DT Swiss ARC 1100 Dicut 38
🚲 1857 Kilometer gefahren

Ob im Lizenzrennen oder Training: Ich fand die ARC 38 klasse und richtig schnell – erst recht mit dem neuen Aero-Reifen. - Jakob Heni, Testfahrer
Aero, aber leicht – so kann man die Philosophie der neuen, erneut zusammen mit Swiss Side entwickelten Aero-Laufräder ARC 1100 Dicut 38 von DT Swiss mit 38-Millimeter-Felge beschreiben. Mit 1324 Gramm für den Laufradsatz inklusive Felgenband unterbietet der ARC 38 deutlich die Gewichte der anderen ARC-Modelle, deren Felgen 50, 62 oder 80 Millimeter hoch sind. Dass die niedrigste Aero-Felge von DT dennoch "segelt", spürt man deutlich: Fahrt- und Seitenwind heften sich an und tragen zum Vortrieb bei. Je nach Windverhältnissen ist das Fahrgefühl mal mehr, mal weniger wackelig – durchaus typisch für DT Swiss-/Swiss Side-Laufräder und auch gut beherrschbar, zumal beim getesteten 38-mm-Modell. Wer maximale Laufruhe sucht, sollte vor dem Kauf aber besser eine Probefahrt machen. Oder den neuen Aero-Reifen von DT/Conti/Swiss Side montieren, der spürbar zu mehr Laufruhe beiträgt. Testfahrer Jakob Heni fuhr mit der Kombination bei mehreren Lizenzrennen in die Top Ten. Aufbau und Steifigkeiten sind wie von DT Swiss gewohnt über jeden Zweifel erhaben, etwas überraschend liefen aber die Keramiklager rau und schwer – fast schon ein Reklamationsgrund! Geschmackssache: die heute vergleichsweise geringe Maulweite von 20 Millimetern.
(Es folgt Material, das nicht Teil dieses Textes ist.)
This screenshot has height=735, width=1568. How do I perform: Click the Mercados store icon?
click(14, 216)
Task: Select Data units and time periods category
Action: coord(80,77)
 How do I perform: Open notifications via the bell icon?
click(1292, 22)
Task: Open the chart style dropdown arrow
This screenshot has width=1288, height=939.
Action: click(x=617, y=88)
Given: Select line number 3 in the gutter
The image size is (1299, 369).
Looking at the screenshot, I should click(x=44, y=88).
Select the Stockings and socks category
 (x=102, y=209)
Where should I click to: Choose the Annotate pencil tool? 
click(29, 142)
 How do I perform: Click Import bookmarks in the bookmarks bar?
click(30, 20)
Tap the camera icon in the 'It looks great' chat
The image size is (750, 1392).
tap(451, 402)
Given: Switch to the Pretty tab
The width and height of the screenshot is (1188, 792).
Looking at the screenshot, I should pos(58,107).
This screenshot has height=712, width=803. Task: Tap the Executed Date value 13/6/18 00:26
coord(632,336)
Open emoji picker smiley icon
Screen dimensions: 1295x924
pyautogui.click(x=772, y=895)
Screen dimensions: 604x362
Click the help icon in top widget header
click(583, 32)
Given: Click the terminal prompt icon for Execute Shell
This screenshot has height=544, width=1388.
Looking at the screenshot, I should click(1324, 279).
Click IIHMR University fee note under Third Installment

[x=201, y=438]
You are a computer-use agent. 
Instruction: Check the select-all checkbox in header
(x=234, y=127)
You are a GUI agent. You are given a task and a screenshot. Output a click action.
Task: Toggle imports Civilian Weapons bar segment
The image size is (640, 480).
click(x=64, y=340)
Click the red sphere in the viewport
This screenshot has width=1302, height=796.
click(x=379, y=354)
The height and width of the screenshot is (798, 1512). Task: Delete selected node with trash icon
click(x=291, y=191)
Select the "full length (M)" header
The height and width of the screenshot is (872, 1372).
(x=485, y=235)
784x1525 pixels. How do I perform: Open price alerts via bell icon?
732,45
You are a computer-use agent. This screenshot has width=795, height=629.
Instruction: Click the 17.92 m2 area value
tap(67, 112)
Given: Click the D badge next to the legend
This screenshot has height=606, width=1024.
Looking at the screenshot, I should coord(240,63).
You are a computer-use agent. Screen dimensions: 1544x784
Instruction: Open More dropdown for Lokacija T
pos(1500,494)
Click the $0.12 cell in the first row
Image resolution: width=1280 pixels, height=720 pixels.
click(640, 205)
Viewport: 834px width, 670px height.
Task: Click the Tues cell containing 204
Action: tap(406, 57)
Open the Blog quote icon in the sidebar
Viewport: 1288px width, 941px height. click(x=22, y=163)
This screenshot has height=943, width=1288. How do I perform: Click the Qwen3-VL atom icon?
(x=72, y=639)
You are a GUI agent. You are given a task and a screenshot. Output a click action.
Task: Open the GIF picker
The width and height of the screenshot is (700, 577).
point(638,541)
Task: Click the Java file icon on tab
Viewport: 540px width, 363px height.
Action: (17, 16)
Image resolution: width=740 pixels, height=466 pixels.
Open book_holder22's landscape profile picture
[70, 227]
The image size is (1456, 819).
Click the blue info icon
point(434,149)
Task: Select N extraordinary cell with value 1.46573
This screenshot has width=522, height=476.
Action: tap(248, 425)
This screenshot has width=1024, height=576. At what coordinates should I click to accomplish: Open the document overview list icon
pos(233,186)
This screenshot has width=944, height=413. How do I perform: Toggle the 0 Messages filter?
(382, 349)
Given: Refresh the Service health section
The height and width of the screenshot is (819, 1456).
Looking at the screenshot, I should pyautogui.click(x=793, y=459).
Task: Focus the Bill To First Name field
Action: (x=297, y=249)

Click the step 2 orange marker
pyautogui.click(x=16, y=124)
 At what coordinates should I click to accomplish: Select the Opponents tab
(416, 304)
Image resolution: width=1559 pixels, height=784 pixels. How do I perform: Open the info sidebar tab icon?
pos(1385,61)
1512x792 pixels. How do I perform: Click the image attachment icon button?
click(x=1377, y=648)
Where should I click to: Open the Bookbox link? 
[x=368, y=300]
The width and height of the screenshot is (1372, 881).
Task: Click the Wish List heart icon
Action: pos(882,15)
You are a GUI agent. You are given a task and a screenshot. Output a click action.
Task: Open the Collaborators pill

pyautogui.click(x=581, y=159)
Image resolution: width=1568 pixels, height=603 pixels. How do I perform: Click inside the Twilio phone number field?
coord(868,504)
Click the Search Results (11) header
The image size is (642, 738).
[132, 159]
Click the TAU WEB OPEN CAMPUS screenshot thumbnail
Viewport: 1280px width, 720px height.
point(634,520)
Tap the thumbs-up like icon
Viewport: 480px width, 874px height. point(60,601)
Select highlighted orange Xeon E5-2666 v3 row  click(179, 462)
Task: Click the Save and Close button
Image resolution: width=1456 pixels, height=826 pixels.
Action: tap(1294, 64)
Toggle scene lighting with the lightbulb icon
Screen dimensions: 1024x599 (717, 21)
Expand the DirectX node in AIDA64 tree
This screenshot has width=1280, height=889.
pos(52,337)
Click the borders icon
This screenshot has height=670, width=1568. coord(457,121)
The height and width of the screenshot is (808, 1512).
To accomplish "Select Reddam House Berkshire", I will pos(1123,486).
Newmen Streem Allround Vonoa
🚲 967 Kilometer gefahren

Die leichten Streem Vonoa verleihen Flügel! Das Ventilsystem fand ich erst gewöhnungsbedürftig, dann durchaus clever. - Tobias Ihle, Testfahrer
Sehr viel Lob von gleich mehreren Testfahrern ernteten die unlängst komplett überarbeiteten Newmen Streem Vonoa-Laufräder. Bei der Tour de France trugen sie Biniam Girmay zu drei Etappensiegen und ins Grüne Trikot. Neben der getesteten Allround-Version sind sie auch mit niedrigeren und höheren Felgen erhältlich. Mit Ausnahme der 80-mm-Zeitfahrversion ist dabei die vordere Felge niedriger als die hintere – aerodynamisch sinnvoll, optisch wohl Geschmackssache. 15 bzw. 18 Carbon-Speichen drücken das Set-Gewicht auf attraktive 1305 Gramm – erfreulicherweise nicht zu Lasten der Steifigkeit. Im Gegenteil. Erfreuliche Folgen: sehr spritziger Antritt, tolle Kraftübertragung, hohe Lenkpräzision – und jede Menge Fahrspaß! Dank 24 Millimetern Maulweite bauen die Reifen breit und dämpfen gut. Ungewöhnlich ist das Streem Aero-Ventil-Kit, bei dem das Schlauch- bzw. Tubeless-Ventil vollständig in der Felge versteckt liegt. Aufgepumpt wird mittels Adapter, ein Stopfen verschließt die Felge – für eine aufgeräumte Optik und noch bessere Aerodynamik. Wer das nicht möchte, kann das große Felgenloch aber auch per Hülse verkleinern und ein klassisches Ventil verbauen, das wie üblich befüllt wird. Herausragend, gerade auch im Vergleich zur Konkurrenz: der Preis!
So testet ROADBIKE
Die Carbon-Laufräder im Test wurden von verschiedenen Fahrern im alltäglichen Training, beim Pendeln zur Arbeit sowie bei Events, Reisen oder Wettkämpfen eingesetzt. Danach nahm "Laufrad-Guru" Haider Knall die Sätze im Labor genauestens unter die Lupe: Mit Präzisionsmesslehre und -zentrierständer wurden Mittigkeit und Rundlauf gecheckt, im Prüfstand mit Gewichten die seitliche Auslenkung und damit die Seitensteifigkeit gemessen, auf der Waage die Gewichte erfasst und abschließend ein besonderes Augenmerk auf eventuellen Verschleiß, die Lager und die Speichenspannung gelegt.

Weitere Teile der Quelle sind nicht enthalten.